FlexNetPacket simulator
This module contains the FlexNetPacket packet-level network simulator. It models the cluster that runs DNN training job based on TopoOpt, Fat-Tree, SiP-ML, Expander and abstract switch network topologies. The source code was extended from the Opera simulator from NSDI 2020, please check the original README file here.
Compilation:
To build the FlexNetPacket simulator, from the top level directory run:
export FF_HOME=<directory of FlexNet>
cd src/clos
make
cd datacenter
make
Executables
The executables are found in the src/clos/datacenter
folder.
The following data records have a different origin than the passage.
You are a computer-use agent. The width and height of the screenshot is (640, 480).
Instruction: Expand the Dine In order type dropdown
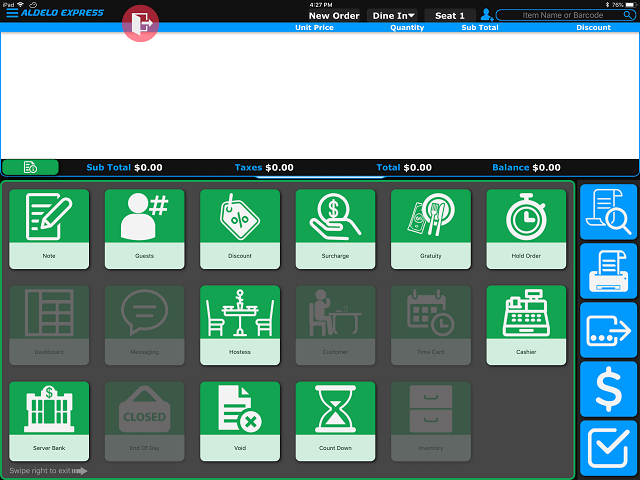click(394, 16)
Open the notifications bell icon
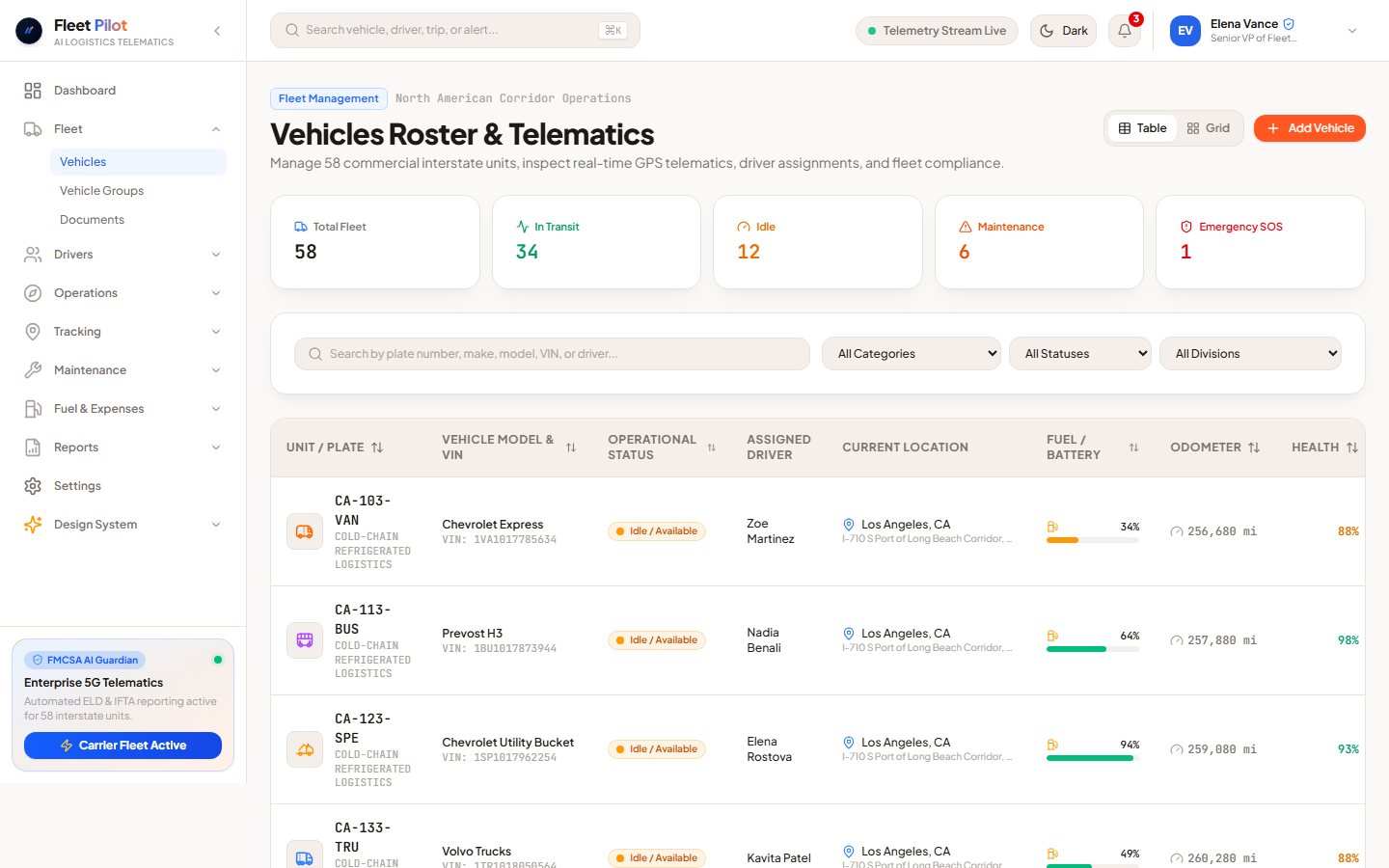The image size is (1389, 868). tap(1125, 31)
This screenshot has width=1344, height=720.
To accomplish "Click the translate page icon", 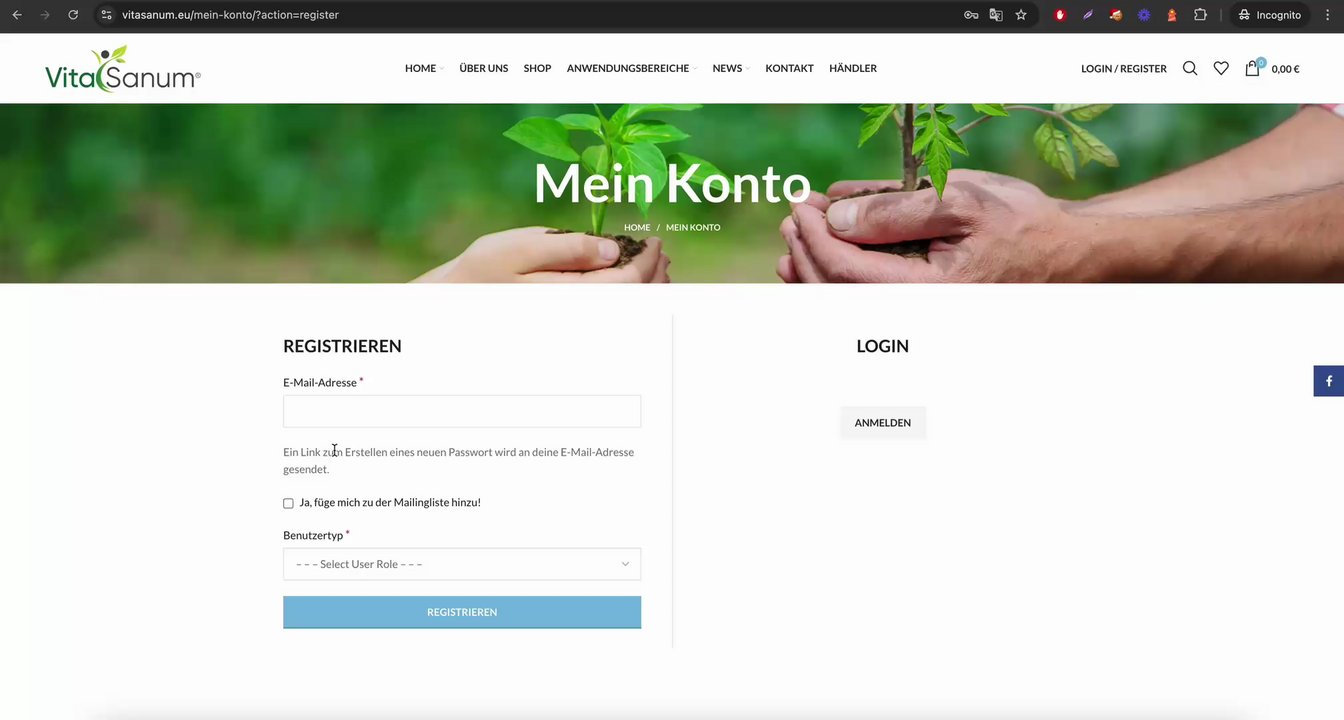I will [x=996, y=15].
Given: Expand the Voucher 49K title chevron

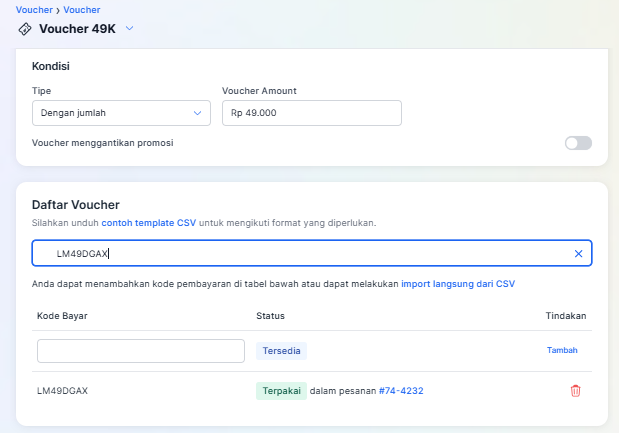Looking at the screenshot, I should [130, 28].
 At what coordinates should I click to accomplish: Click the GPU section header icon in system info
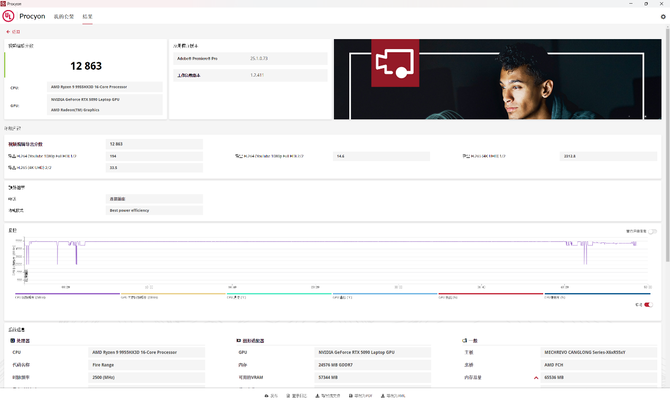coord(235,340)
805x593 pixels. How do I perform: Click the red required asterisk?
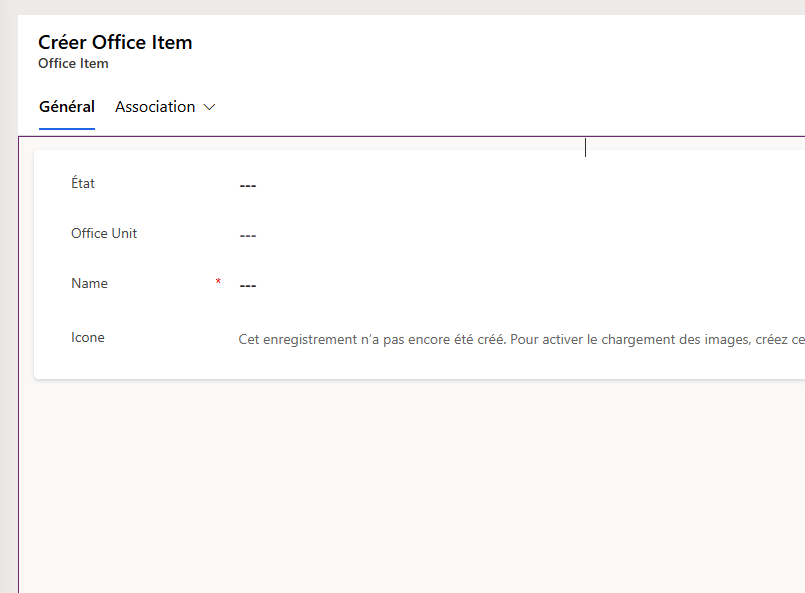218,281
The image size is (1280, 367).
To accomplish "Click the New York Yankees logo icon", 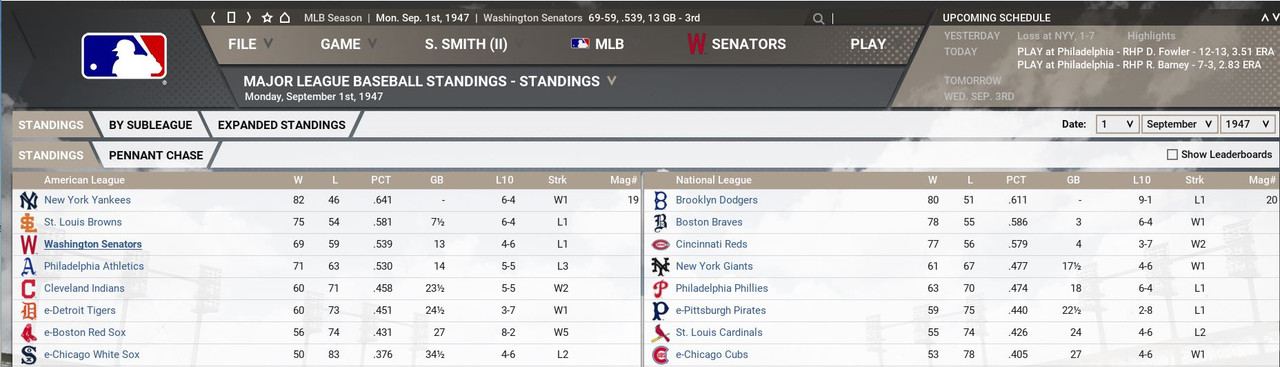I will coord(28,200).
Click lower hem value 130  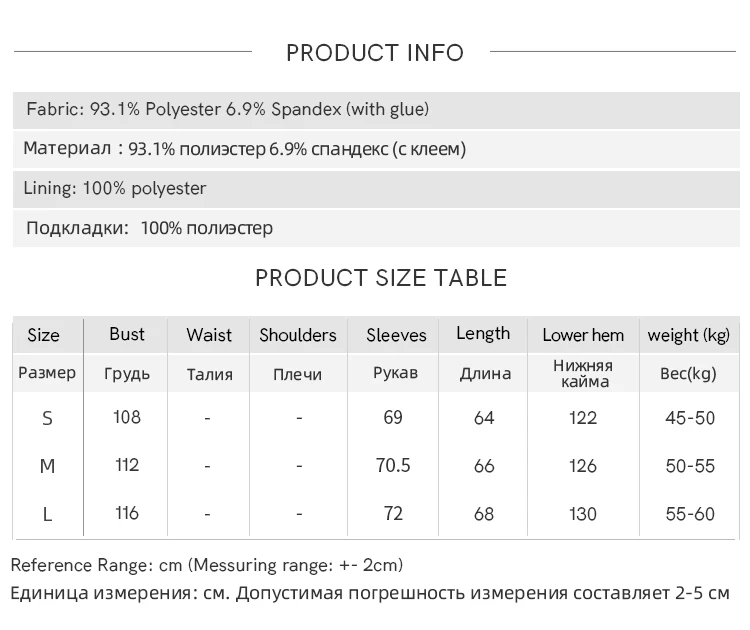pos(583,514)
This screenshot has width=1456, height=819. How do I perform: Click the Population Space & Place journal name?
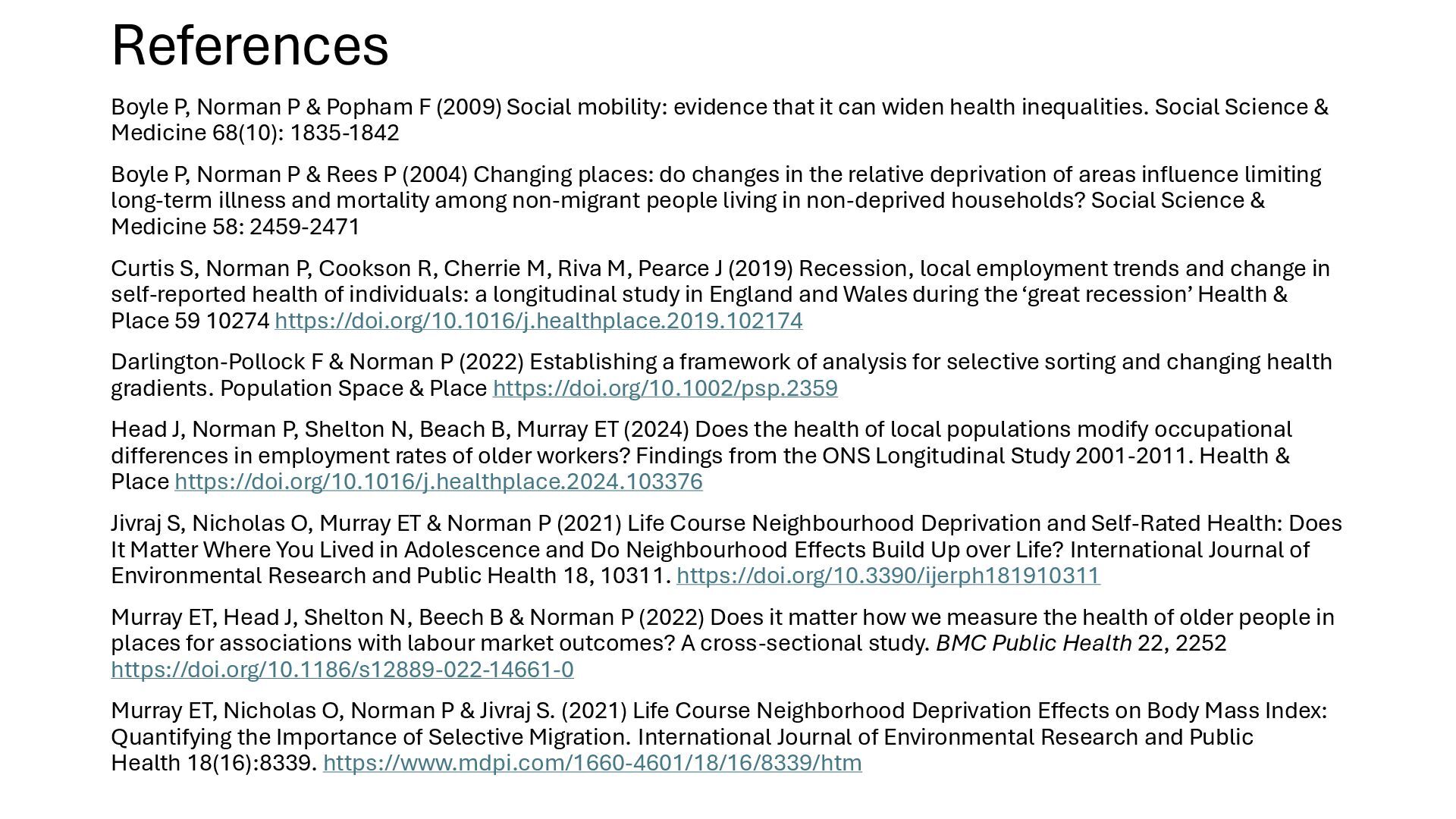pyautogui.click(x=353, y=388)
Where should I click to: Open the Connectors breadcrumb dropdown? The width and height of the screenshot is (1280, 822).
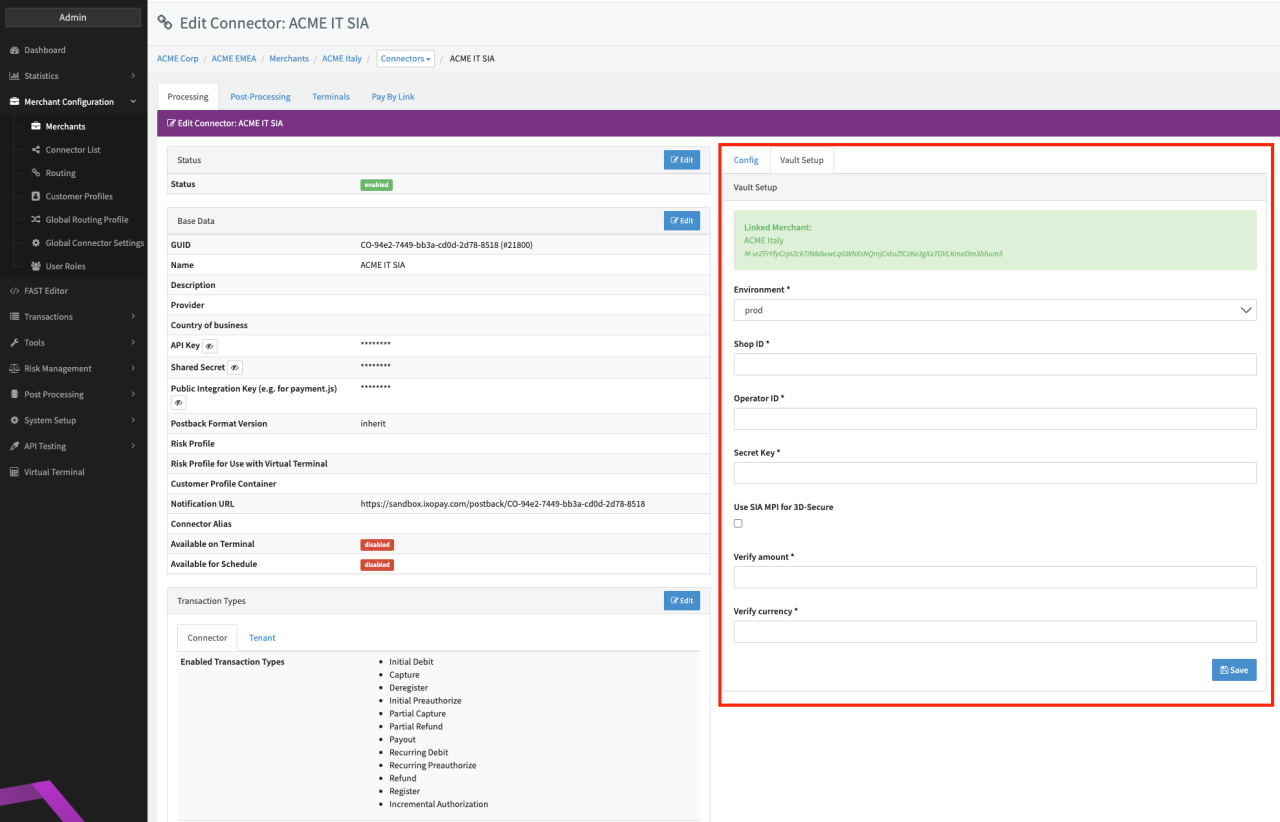click(x=406, y=59)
They have the name "htsim_...". The following table provides details on each executable:
Executable | Network Topology |
---|---|
htsim_tcp_fattree |
Fat-Tree network topology, single job |
htsim_tcp_flat |
Flat Network topology (switchless) for single job. Use this executable for TopoOpt and expander |
htsim_tcp_fc |
Fully connected topology for single job |
htsim_tcp_os_fattree |
Oversubscribed Fat-Tree where the ToR switches are oversubscribed |
htsim_tcp_aggos_ft |
Oversubscribed Fat-Tree where the aggregation layer is oversubscribed |
htsim_tcp_dyn_flat |
Dynamic network used to simulate SiP-ML |
htsim_tcp_fattree_multijob |
Fat-Tree network topology used to simulate multiple DNN jobs concurrently |
htsim_tcp_aggos_fattree_multijob |
Oversubscribed (aggregation switches) Fat-Tree network topology used to simulate multiple DNN jobs concurrently |
Brief description on source code
FlexNetPacket's major extention from the htsim simulator allows it to take a taskgraph (in FlatBuffer) generated from FlexNet simulator. To achieve this, src/clos/ffapp.*
was implemented as an API to read and process these such taskgraphs. In addition, a few network topologies are added, notably the dynamic network executable that simulates SiP-ML. The network scheduler code can be found at src/clos/dyn_net_sch.*
.
Each topology's "main" function can be found in src/clos/datacenter/main_tcp_*.cpp
, which provides detailed description on the input arguments for the executable.